Growing the money 4 times a year at 8% gives a slightly better return. But check out that 100% edge case: that now more than doubles the money in the account. Looking at these examples one wonders if we can get a better return just by having the bank grow the money more often. Let's try it:

```;; Quarterly - good.
> (grow/2 37 100 4)
90.33203125

;; Monthly - better.
> (grow/2 37 100 12)
96.68230573831309

;; Daily - best!
> (grow/2 37 100 365)
100.43899683480936

;; 1000 times per year
> (grow/2 37 100 1000)
100.52618549272809

;; 5000 times per year
> (grow/2 37 100 5000)
100.56637185376789
```

This strategy of incrementing the balance more often starts off promising. If we can get the bank to increment our money every day for a year we'll make a little over \$100, versus the \$90 we'll make growing the money quarterly. However, there's a limit to this strategy. Growing the money 1000 or 5000 times doesn't get us past the \$100 return.

This makes sense: we may be able to convince the bank to grow our money 5000 times a year instead of 4--which sounds good--but each increase is using an itty bitty (a technical math term) interest rate.

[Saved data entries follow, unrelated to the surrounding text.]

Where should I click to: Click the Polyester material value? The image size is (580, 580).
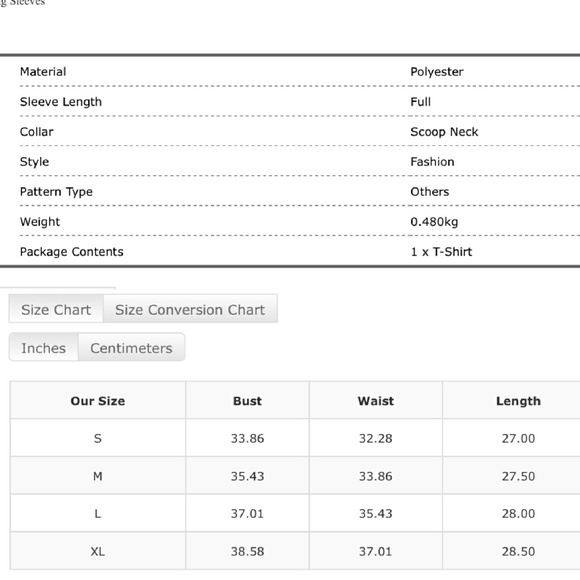437,72
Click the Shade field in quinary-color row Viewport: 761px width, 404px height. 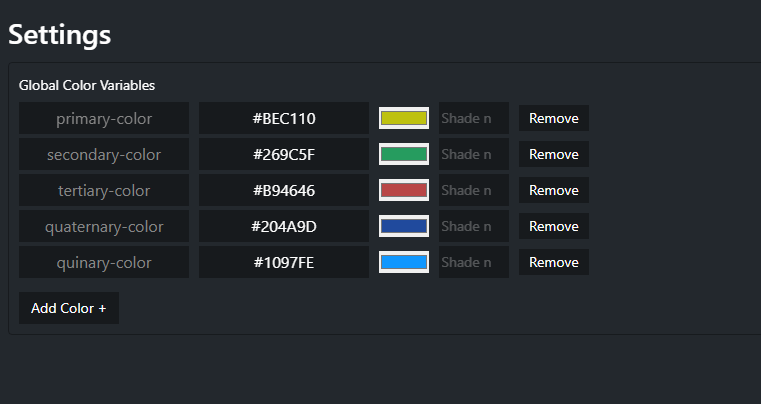click(474, 262)
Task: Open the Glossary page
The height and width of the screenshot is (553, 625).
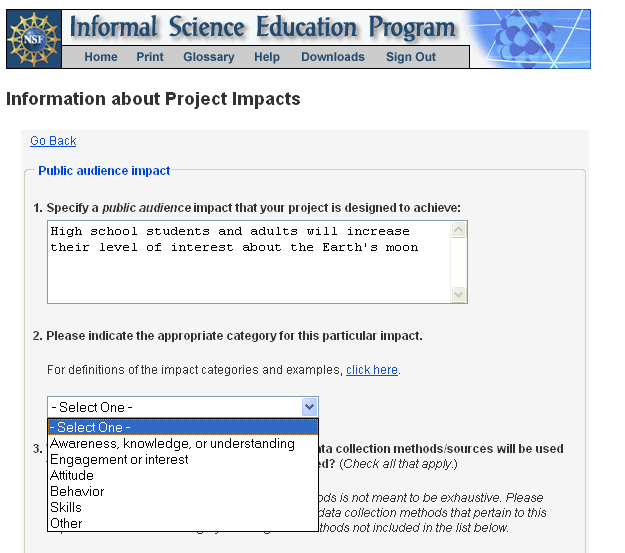Action: [209, 57]
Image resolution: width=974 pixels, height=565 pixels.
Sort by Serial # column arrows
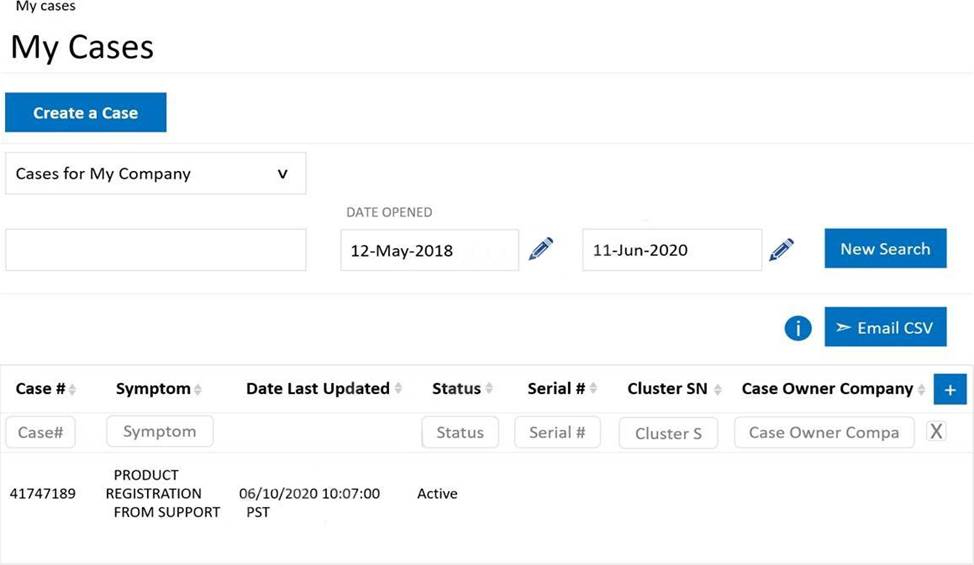click(594, 389)
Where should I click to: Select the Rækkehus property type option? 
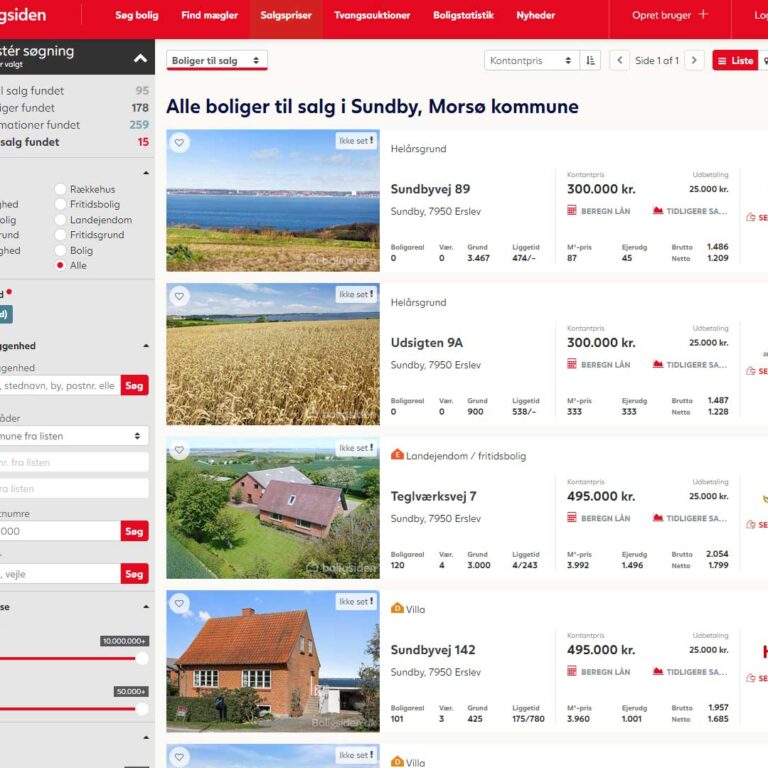point(61,189)
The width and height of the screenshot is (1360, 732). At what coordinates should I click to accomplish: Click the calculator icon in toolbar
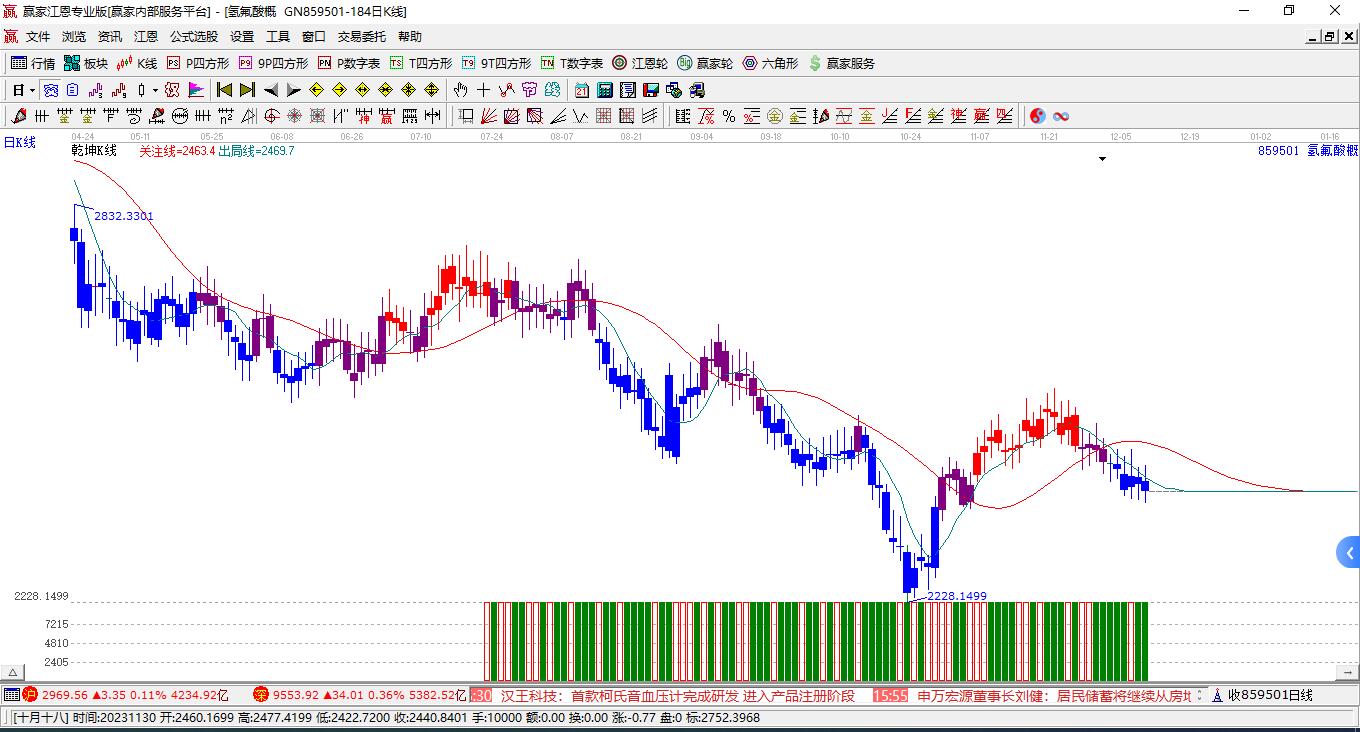604,90
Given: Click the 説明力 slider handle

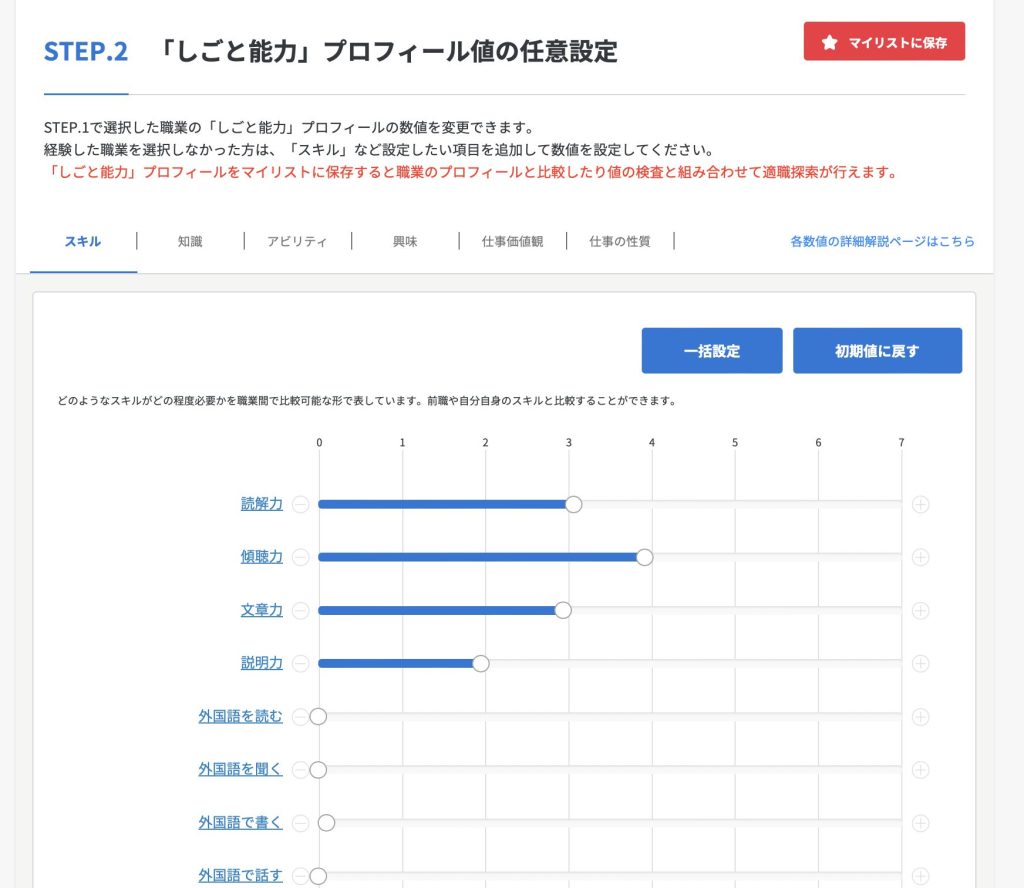Looking at the screenshot, I should click(480, 663).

So this is intereting, but what does this have to do with the math constant e.

Check this out: if you look up e you'll see that its value is approximiately:

```  e = 2.718281828459045
```

Now let's say we run our growth/2 function on the simplest possible arguments: \$1 grown at 100%. We get:

```> (grow/2 1 100 100000)
2.718268237174493
```

That number is pretty close to e. Coincidence? Nope. An Intuitive Guide To Exponential Functions & e explains:

The number e (2.718…) is the maximum possible result when compounding 100% growth for one time period. Sure, you started out expecting to grow from 1 to 2 (that’s a 100% increase, right?). But with each tiny step forward you create a little dividend that starts growing on its own. When all is said and done, you end up with e (2.718…) at the end of 1 time period, not 2. e is the maximum, what happens when we compound 100% as much as possible.

So e isn't some mysterious number. It's the result of (grow/2 1 100 x) where x is very large number. So large that it's just about infinity. As we suspected, e is a limit:

e is like a speed limit (like c, the speed of light) saying how fast you can possibly grow using a continuous process. You might not always reach the speed limit, but it’s a reference point: you can write every rate of growth in terms of this universal constant.

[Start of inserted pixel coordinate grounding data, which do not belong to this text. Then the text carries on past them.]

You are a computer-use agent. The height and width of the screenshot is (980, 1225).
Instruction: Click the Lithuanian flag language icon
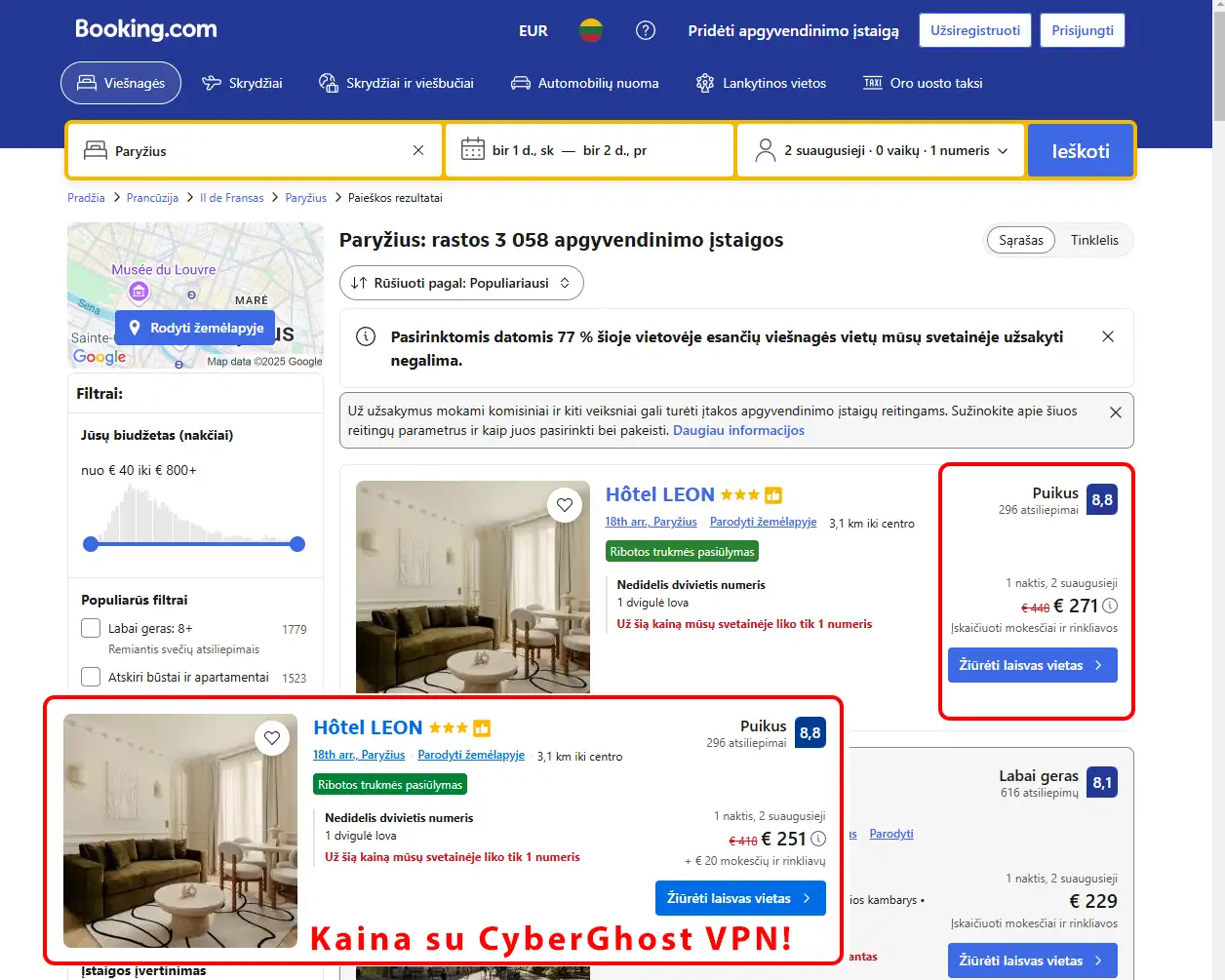(x=592, y=30)
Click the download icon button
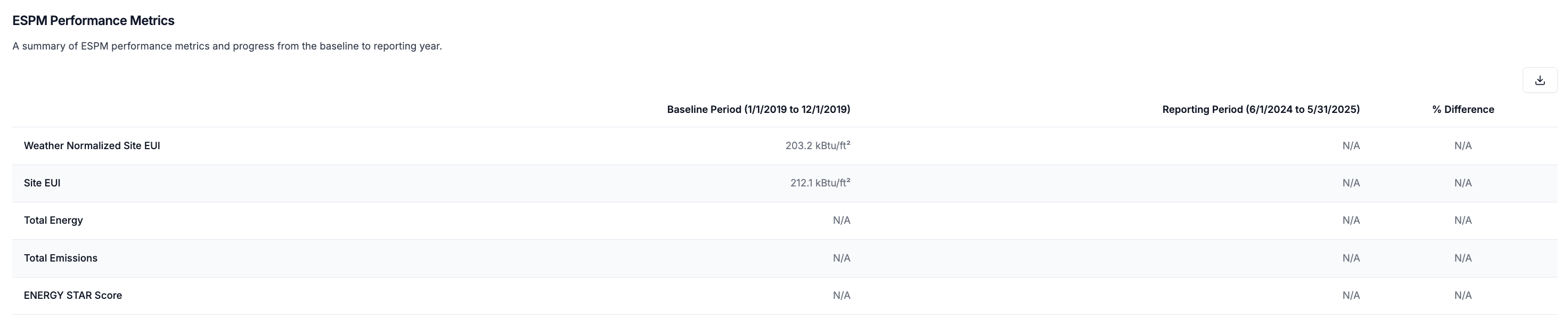Viewport: 1568px width, 326px height. (x=1539, y=80)
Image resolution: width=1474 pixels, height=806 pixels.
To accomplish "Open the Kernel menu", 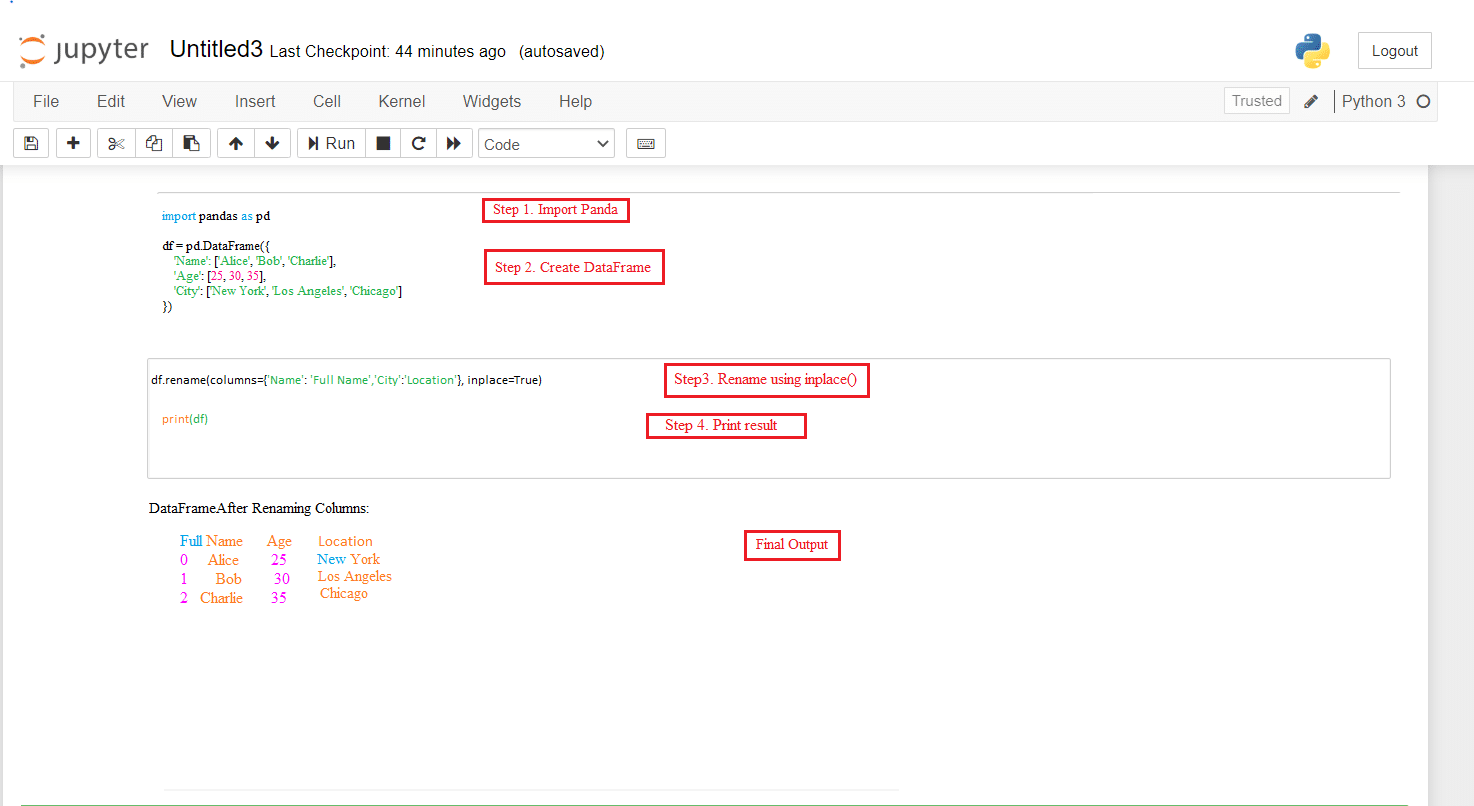I will point(401,101).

While it's novel that we can discover this limit ourselves, that's not the whole story.

Back in 2018 I experimented with an animation framework with an odd quirk. You could draw exactly one thing: lines from (0,0) to (0,1). You could then scale, rotate and translate these lines. So while you could only draw one type of line, you could transform their size, shape and position in whatever you imagined. You can play a similar game with e. By raising e to a power, you can scale it to calculate any growth rate. Including negative growth (I'm looking at you radioactive half-life).

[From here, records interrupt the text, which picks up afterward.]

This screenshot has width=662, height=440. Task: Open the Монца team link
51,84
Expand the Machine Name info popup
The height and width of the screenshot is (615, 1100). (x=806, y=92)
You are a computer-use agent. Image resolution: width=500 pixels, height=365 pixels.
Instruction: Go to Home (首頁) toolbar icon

As a sign of how frequently one raises e to various powers Scheme names this function simply exp. Here's yet another grow function, this time powered by e.

```(define (grow/3 balance rate)
(\$ (* balance (exp (/ rate 100)))))

> (grow/3 37 8)
40.08162150397347
> (grow/3 37 0)
37.0
> (grow/3 37 100)
100.57642765298466
```

So not only do we have a sense of what e is, we now have a new tool in our tool kit: ex. If you find yourself dealing with problems relating to continuous exponential growth, like say an out of control pandemic, e is your friend.